- **Goal of the exercise**
Reproduce every one of the following entries word for word, line by line.

- **Given information**
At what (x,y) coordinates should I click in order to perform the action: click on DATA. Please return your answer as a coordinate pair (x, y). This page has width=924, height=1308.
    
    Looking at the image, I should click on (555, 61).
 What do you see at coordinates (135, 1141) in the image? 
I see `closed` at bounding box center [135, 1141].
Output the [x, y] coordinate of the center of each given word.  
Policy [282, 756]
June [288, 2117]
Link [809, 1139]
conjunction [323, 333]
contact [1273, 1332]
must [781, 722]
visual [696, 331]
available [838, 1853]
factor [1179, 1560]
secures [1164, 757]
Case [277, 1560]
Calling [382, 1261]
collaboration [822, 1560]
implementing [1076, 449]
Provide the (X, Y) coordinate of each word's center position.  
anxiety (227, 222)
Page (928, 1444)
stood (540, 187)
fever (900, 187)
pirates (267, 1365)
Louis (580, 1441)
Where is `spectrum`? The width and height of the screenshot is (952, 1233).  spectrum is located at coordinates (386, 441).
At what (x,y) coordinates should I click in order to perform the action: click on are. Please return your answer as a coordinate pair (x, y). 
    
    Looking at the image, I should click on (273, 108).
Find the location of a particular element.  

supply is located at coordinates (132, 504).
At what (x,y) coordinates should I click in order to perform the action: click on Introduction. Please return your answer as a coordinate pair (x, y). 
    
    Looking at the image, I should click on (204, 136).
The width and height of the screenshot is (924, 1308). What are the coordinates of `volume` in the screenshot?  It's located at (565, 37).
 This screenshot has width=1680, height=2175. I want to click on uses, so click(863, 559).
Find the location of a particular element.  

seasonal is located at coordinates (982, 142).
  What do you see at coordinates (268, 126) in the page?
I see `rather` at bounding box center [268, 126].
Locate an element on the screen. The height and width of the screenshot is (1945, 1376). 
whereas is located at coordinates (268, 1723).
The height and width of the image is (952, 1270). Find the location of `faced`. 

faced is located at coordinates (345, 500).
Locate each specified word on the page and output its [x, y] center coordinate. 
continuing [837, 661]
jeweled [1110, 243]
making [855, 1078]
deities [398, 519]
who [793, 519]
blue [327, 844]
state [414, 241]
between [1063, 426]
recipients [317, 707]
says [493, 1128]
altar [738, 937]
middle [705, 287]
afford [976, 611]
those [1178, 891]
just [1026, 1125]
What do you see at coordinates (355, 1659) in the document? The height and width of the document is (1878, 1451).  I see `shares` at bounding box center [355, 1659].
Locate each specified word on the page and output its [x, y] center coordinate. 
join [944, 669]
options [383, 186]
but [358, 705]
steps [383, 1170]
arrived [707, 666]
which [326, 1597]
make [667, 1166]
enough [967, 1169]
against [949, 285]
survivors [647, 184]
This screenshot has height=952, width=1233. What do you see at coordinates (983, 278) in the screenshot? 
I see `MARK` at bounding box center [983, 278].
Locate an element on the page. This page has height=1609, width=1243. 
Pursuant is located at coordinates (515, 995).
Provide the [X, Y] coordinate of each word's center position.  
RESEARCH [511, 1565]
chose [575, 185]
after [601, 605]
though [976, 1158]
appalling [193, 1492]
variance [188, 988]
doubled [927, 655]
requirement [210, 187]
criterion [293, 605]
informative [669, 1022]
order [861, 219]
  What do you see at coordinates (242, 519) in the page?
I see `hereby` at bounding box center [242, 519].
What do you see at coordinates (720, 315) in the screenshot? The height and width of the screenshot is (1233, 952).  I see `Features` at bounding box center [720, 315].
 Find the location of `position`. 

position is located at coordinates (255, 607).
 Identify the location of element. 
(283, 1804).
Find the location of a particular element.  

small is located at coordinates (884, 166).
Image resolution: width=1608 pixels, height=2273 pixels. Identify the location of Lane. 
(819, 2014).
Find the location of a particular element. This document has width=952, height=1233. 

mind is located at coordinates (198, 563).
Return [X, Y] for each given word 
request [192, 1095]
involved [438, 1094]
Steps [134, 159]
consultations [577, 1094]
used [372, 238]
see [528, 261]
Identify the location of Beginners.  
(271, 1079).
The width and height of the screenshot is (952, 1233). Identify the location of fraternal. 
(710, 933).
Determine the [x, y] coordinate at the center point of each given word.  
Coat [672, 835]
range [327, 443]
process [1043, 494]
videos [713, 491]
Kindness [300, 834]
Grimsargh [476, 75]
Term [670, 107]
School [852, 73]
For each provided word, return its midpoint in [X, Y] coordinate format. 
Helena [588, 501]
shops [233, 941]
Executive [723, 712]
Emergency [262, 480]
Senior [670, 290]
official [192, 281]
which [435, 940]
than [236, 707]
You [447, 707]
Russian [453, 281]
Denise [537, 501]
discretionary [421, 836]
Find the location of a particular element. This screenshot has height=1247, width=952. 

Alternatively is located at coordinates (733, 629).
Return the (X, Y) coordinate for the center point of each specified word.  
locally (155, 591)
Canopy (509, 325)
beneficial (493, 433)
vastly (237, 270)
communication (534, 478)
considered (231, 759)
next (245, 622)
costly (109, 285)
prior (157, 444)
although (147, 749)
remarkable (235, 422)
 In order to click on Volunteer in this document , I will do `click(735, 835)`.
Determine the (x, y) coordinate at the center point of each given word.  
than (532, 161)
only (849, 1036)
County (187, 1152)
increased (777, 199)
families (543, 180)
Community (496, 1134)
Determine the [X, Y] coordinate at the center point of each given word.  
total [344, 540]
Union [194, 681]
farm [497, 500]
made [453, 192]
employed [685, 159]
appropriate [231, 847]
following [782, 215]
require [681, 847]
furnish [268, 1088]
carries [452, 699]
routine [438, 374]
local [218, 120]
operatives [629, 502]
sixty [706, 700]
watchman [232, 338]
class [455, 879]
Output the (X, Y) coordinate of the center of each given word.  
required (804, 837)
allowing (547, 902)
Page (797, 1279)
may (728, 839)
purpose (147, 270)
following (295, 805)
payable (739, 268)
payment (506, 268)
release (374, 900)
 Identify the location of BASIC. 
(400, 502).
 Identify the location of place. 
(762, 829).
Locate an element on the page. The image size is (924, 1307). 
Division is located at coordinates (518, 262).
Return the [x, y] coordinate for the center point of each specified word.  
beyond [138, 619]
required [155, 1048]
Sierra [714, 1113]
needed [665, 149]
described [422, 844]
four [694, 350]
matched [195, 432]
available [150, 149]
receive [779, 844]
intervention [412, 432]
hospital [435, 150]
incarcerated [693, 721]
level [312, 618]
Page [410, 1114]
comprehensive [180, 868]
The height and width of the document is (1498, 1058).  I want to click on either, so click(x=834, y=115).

- **Response**
At what (x,y) coordinates should I click in order to perform the action: click on DATA. Please return your answer as a coordinate pair (x, y). This page has width=924, height=1308.
    
    Looking at the image, I should click on (555, 61).
 What do you see at coordinates (135, 1141) in the image? 
I see `closed` at bounding box center [135, 1141].
Output the [x, y] coordinate of the center of each given word.  
Policy [282, 756]
June [288, 2117]
Link [809, 1139]
conjunction [323, 333]
contact [1273, 1332]
must [781, 722]
visual [696, 331]
available [838, 1853]
factor [1179, 1560]
secures [1164, 757]
Case [277, 1560]
Calling [382, 1261]
collaboration [822, 1560]
implementing [1076, 449]
Provide the (X, Y) coordinate of each word's center position.  
anxiety (227, 222)
Page (928, 1444)
stood (540, 187)
fever (900, 187)
pirates (267, 1365)
Louis (580, 1441)
Where is `spectrum`? The width and height of the screenshot is (952, 1233).  spectrum is located at coordinates (386, 441).
At what (x,y) coordinates should I click in order to perform the action: click on are. Please return your answer as a coordinate pair (x, y). 
    
    Looking at the image, I should click on (273, 108).
Find the location of a particular element.  

supply is located at coordinates (132, 504).
At what (x,y) coordinates should I click in order to perform the action: click on Introduction. Please return your answer as a coordinate pair (x, y). 
    
    Looking at the image, I should click on (204, 136).
The width and height of the screenshot is (924, 1308). What are the coordinates of `volume` in the screenshot?  It's located at (565, 37).
 This screenshot has width=1680, height=2175. I want to click on uses, so click(863, 559).
Find the location of a particular element.  

seasonal is located at coordinates (982, 142).
  What do you see at coordinates (268, 126) in the page?
I see `rather` at bounding box center [268, 126].
Locate an element on the screen. The height and width of the screenshot is (1945, 1376). 
whereas is located at coordinates (268, 1723).
The height and width of the image is (952, 1270). Find the location of `faced`. 

faced is located at coordinates (345, 500).
Locate each specified word on the page and output its [x, y] center coordinate. 
continuing [837, 661]
jeweled [1110, 243]
making [855, 1078]
deities [398, 519]
who [793, 519]
blue [327, 844]
state [414, 241]
between [1063, 426]
recipients [317, 707]
says [493, 1128]
altar [738, 937]
middle [705, 287]
afford [976, 611]
those [1178, 891]
just [1026, 1125]
What do you see at coordinates (355, 1659) in the document? The height and width of the document is (1878, 1451).  I see `shares` at bounding box center [355, 1659].
Locate each specified word on the page and output its [x, y] center coordinate. 
join [944, 669]
options [383, 186]
but [358, 705]
steps [383, 1170]
arrived [707, 666]
which [326, 1597]
make [667, 1166]
enough [967, 1169]
against [949, 285]
survivors [647, 184]
This screenshot has height=952, width=1233. What do you see at coordinates (983, 278) in the screenshot? 
I see `MARK` at bounding box center [983, 278].
Locate an element on the page. This page has height=1609, width=1243. 
Pursuant is located at coordinates (515, 995).
Provide the [X, Y] coordinate of each word's center position.  
RESEARCH [511, 1565]
chose [575, 185]
after [601, 605]
though [976, 1158]
appalling [193, 1492]
variance [188, 988]
doubled [927, 655]
requirement [210, 187]
criterion [293, 605]
informative [669, 1022]
order [861, 219]
  What do you see at coordinates (242, 519) in the page?
I see `hereby` at bounding box center [242, 519].
What do you see at coordinates (720, 315) in the screenshot? The height and width of the screenshot is (1233, 952).  I see `Features` at bounding box center [720, 315].
 Find the location of `position`. 

position is located at coordinates (255, 607).
 Identify the location of element. 
(283, 1804).
Find the location of a particular element.  

small is located at coordinates (884, 166).
Image resolution: width=1608 pixels, height=2273 pixels. Identify the location of Lane. 
(819, 2014).
Find the location of a particular element. This document has width=952, height=1233. 

mind is located at coordinates (198, 563).
Return [X, Y] for each given word 
request [192, 1095]
involved [438, 1094]
Steps [134, 159]
consultations [577, 1094]
used [372, 238]
see [528, 261]
Identify the location of Beginners.  
(271, 1079).
The width and height of the screenshot is (952, 1233). Identify the location of fraternal. 
(710, 933).
Determine the [x, y] coordinate at the center point of each given word.  
Coat [672, 835]
range [327, 443]
process [1043, 494]
videos [713, 491]
Kindness [300, 834]
Grimsargh [476, 75]
Term [670, 107]
School [852, 73]
For each provided word, return its midpoint in [X, Y] coordinate format. 
Helena [588, 501]
shops [233, 941]
Executive [723, 712]
Emergency [262, 480]
Senior [670, 290]
official [192, 281]
which [435, 940]
than [236, 707]
You [447, 707]
Russian [453, 281]
Denise [537, 501]
discretionary [421, 836]
Find the location of a particular element. This screenshot has height=1247, width=952. 

Alternatively is located at coordinates (733, 629).
Return the (X, Y) coordinate for the center point of each specified word.  
locally (155, 591)
Canopy (509, 325)
beneficial (493, 433)
vastly (237, 270)
communication (534, 478)
considered (231, 759)
next (245, 622)
costly (109, 285)
prior (157, 444)
although (147, 749)
remarkable (235, 422)
 In order to click on Volunteer in this document , I will do `click(735, 835)`.
Determine the (x, y) coordinate at the center point of each given word.  
than (532, 161)
only (849, 1036)
County (187, 1152)
increased (777, 199)
families (543, 180)
Community (496, 1134)
Determine the [X, Y] coordinate at the center point of each given word.  
total [344, 540]
Union [194, 681]
farm [497, 500]
made [453, 192]
employed [685, 159]
appropriate [231, 847]
following [782, 215]
require [681, 847]
furnish [268, 1088]
carries [452, 699]
routine [438, 374]
local [218, 120]
operatives [629, 502]
sixty [706, 700]
watchman [232, 338]
class [455, 879]
Output the (X, Y) coordinate of the center of each given word.  
required (804, 837)
allowing (547, 902)
Page (797, 1279)
may (728, 839)
purpose (147, 270)
following (295, 805)
payable (739, 268)
payment (506, 268)
release (374, 900)
 Identify the location of BASIC. 
(400, 502).
 Identify the location of place. 
(762, 829).
Locate an element on the page. The image size is (924, 1307). 
Division is located at coordinates (518, 262).
Return the [x, y] coordinate for the center point of each specified word.  
beyond [138, 619]
required [155, 1048]
Sierra [714, 1113]
needed [665, 149]
described [422, 844]
four [694, 350]
matched [195, 432]
available [150, 149]
receive [779, 844]
intervention [412, 432]
hospital [435, 150]
incarcerated [693, 721]
level [312, 618]
Page [410, 1114]
comprehensive [180, 868]
The height and width of the document is (1498, 1058).  I want to click on either, so click(x=834, y=115).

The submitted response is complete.